Extrait présenté >>
------------------------------------------------------------------------
L’élection d’Abraham Lincoln
Le 6 novembre 1860, l’élection d’Abraham Lincoln, tenant une
position abolitionniste, à la présidence américaine, est la goutte d’eau qui
fait déborder le vase pour le Sud.
Au début des années 1830, Lincoln
est un avocat de Springfield dans l’Illinois. Il rejoint les conservateurs. En
1834, il est élu député à la chambre des représentants, puis en 1846 sénateur
de l’Etat. Lincoln est favorable à l’abolition de l’esclavage. « L’achat
et la vente d’êtres humains est une honte pour le pays » déclare-t-il.
------------------------------------------------------------------------
Prolongez le texte ci-dessus sur l'élection d'Abraham Lincoln en enchaînant directement après « déclare-t-il. ».

Matériel recueilli >>
------------------------------------------------------------------------
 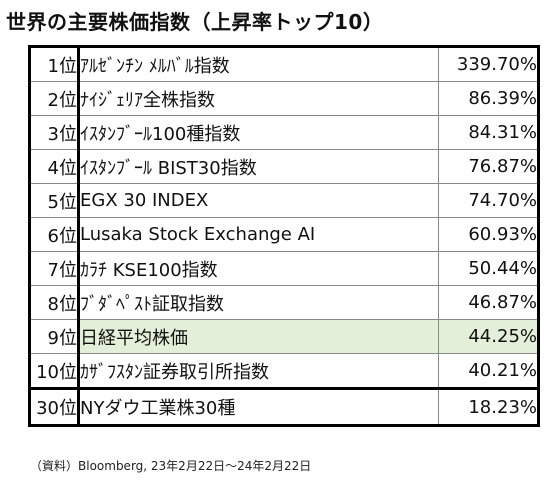 What do you see at coordinates (488, 64) in the screenshot?
I see `gain-value-cell: 339.70%` at bounding box center [488, 64].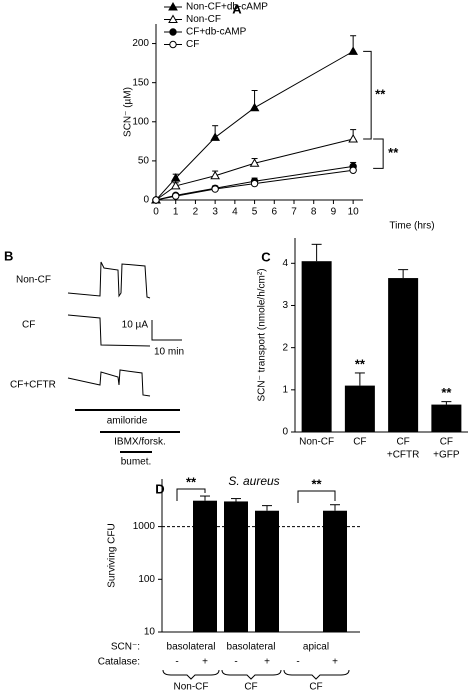 This screenshot has height=693, width=474. I want to click on y-tick-label: 3, so click(285, 306).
------------------------------------------------------------------------
Réponse à la tâche >>
Lorsqu’il était batelier sur le Mississippi, l’attitude des populations du Sud
envers les Noirs l’a révoltée. Il se prononce contre l’extension de l’esclavage
aux nouveaux territoires de l’Ouest. En 1850, il dépose une proposition de loi
visant à abolir l’esclavage dans le District de Columbia et préconise
l’émancipation des enfants et un dédommagement des propriétaires. John Calhoun,
sénateur de Caroline du Nord, l’accuse de compromettre la stabilité politique
et commerciale du pays avec ce projet. Calhoun possède d’importantes
plantations de coton cultivées par des esclaves. Devant les attaques de Calhoun
et de ses partisans et ne trouvant pas d’appui au sein de son parti, Lincoln
renonce à son projet. Il n’est pas réélu et reprend ses fonctions d’avocat à
Springfield.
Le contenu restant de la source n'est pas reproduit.